„Hel is eeuwige scheiding van God”
Vrijwel alle respondenten in het onderzoek van CV.Koers geloven in het bestaan van de hel. Maar op de vraag wat de hel is, wordt zeer verschillend geantwoord. Zo ziet 43 procent van de ondervraagde predikanten de hel niet als plaats van eeuwige kwelling, maar als een eeuwige scheiding van God.
De respons in het onderzoek was het grootst onder predikanten van de Gereformeerde Bond en de Gereformeerde Kerken vrijgemaakt. Deze denominaties komen tegelijk als meest traditioneel uit de bus, aldus een persbericht van CV.Koers. De respons was het laagst onder Nederlands gereformeerde predikanten, die veruit het minst traditioneel antwoordden.
De traditionele opvattingen over de hel als plaats van eeuwige kwelling staan, volgens het onderzoek, stevig onder druk. Meer dan de helft van de predikanten gelooft niet dat de hel een plaats van eeuwige kwelling is. Liever spreekt men van „gescheiden zijn van God.” „De moeite met wat eeuwenlang een nagenoeg onbetwist dogma in de kerk was, blijkt groot”, aldus het opinieblad. Zo zegt een op de vier gemeenteleden de hel te ervaren als een „echt moeilijk punt in het geloof.” Eenderde van de predikanten preekt nooit over de hel. Voor 21 procent van de ondervraagde voorgangers is het langer dan twee of zelfs vijf jaar geleden dat ze over de hel preekten. Van de predikanten vindt 27 procent de hel zo’n lastig onderwerp dat we er maar niet te veel en te concreet over moeten spreken „zeker niet met buitenkerkelijken.” Volgens het onderzoek vindt 28 procent van de predikanten de hel eigenlijk maar een theoretische kwestie; voor je geloofsleven „doet het er niet zo toe.”
Slechts 6 procent van de ondervraagde predikanten preekt veelvuldig over de hel. In Gereformeerde-Bondsgemeenten wordt nog het meest over de hel gepreekt: een op de vijf predikanten doet dat veelvuldig. Van de ondervraagde predikanten uit de Christelijke Gereformeerde Kerken (CGK), de Nederlands gereformeerde kerken (NGK) en de evangelische gemeenten zegt niemand vaak over dit onderwerp te preken. „Het is niet zo dat ik het niet ter sprake wil brengen”, tekent een predikant uit de CGK aan, „maar ik worstel met de vraag hoe, wanneer en op wat voor een manier.”

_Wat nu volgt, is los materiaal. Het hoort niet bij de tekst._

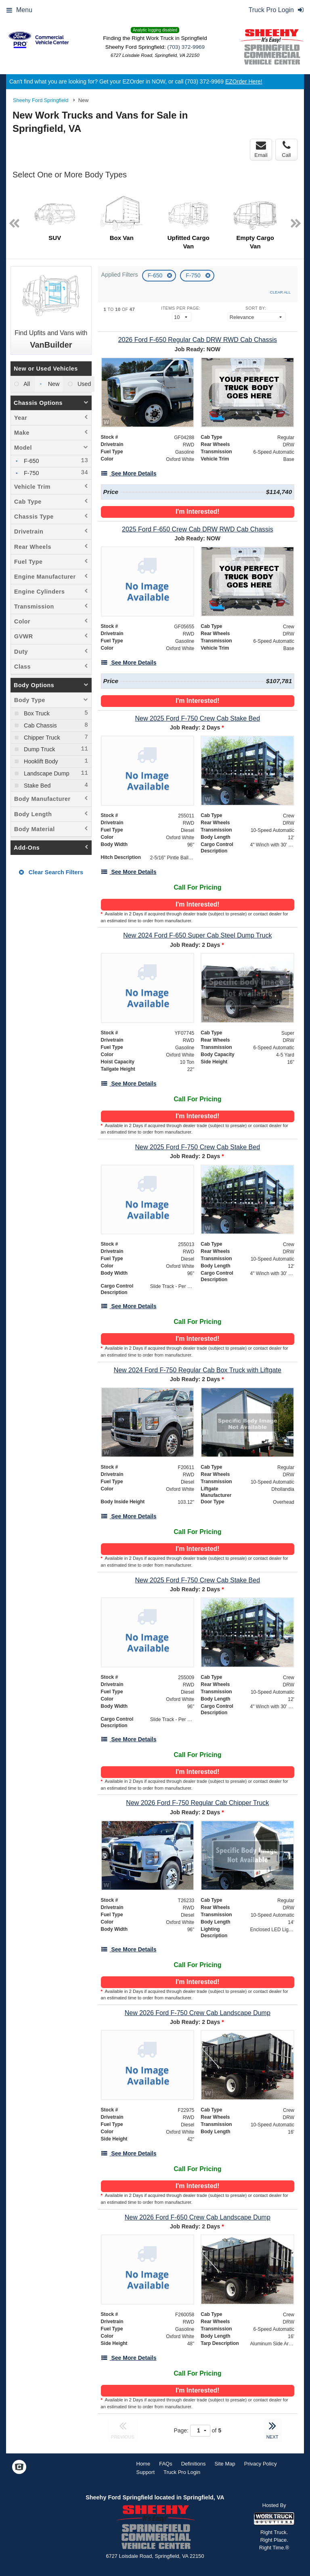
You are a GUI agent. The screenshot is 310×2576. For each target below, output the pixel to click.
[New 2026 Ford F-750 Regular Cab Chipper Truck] (197, 1802)
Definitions (193, 2464)
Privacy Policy (260, 2464)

Juist in de kerken waar het minst over de hel gepreekt wordt, leeft de grootste moeite. De stelling dat preken over de hel angst oproepen, wordt volgens CV.Koers door de resultaten van het onderzoek weerlegd. Juist van de ondervraagden uit de NGK antwoordde 8 procent bevestigend op de vraag ”Bent u bang dat u misschien zelf in de hel zult komen?”. Onder de Gereformeerde Bonders antwoordde niemand bevestigend op deze vraag.
Van de CGK-predikanten ziet 17 procent de hel wel als een plaats van eeuwige kwelling. In de NGK is dat 13 procent, bij de predikanten uit de Gereformeerde Kerken vrijgemaakt 74 procent en onder de Gereformeerde-Bondspredikanten 75 procent.

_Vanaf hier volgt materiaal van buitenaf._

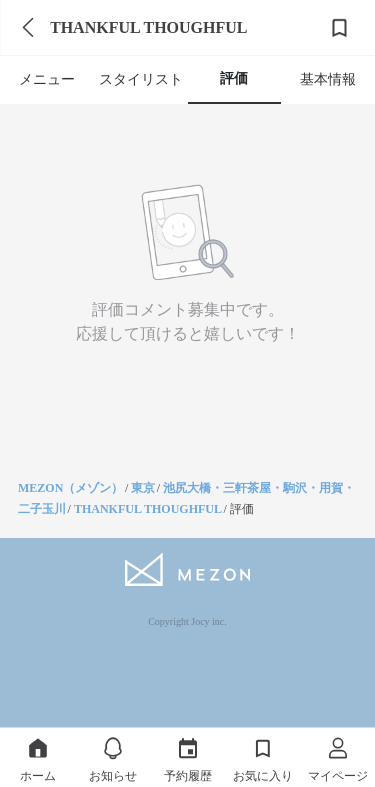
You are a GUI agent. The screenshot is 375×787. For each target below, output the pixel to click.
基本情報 (328, 79)
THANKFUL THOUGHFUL (148, 509)
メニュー (47, 79)
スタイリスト (141, 79)
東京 (143, 488)
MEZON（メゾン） (70, 488)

De gemeenteleden antwoordden volgens het onderzoek een stuk behoudender. Tweederde van hen denkt dat de hel een plaats van eeuwige kwelling is. Eenderde denkt dat het geen plaats is van kwelling, maar een eeuwige scheiding van God. „Of hebben de predikanten eerlijker geantwoord omdat hun enquête anoniem was?”, zo vraagt CV.Koers zich af.
Op de vraag in hoeverre de wetenschap dat er een eeuwig oordeel is een drijfveer is om het Evangelie te verkondigen, antwoordt 42 procent van de evangelischen en 38 procent van de Gereformeerde Bonders bevestigend. Onder Nederlands gereformeerden is dit 8 procent. Onder de ondervraagde CV.Koers-lezers die behoren tot de Gereformeerde Gemeenten is 96 procent van mening dat de hel een plaats van eeuwige kwelling is. Achttien procent zegt dat dit hen beweegt tot de verkondiging van het Evangelie en 68 procent geeft aan dat het daar niet van komt.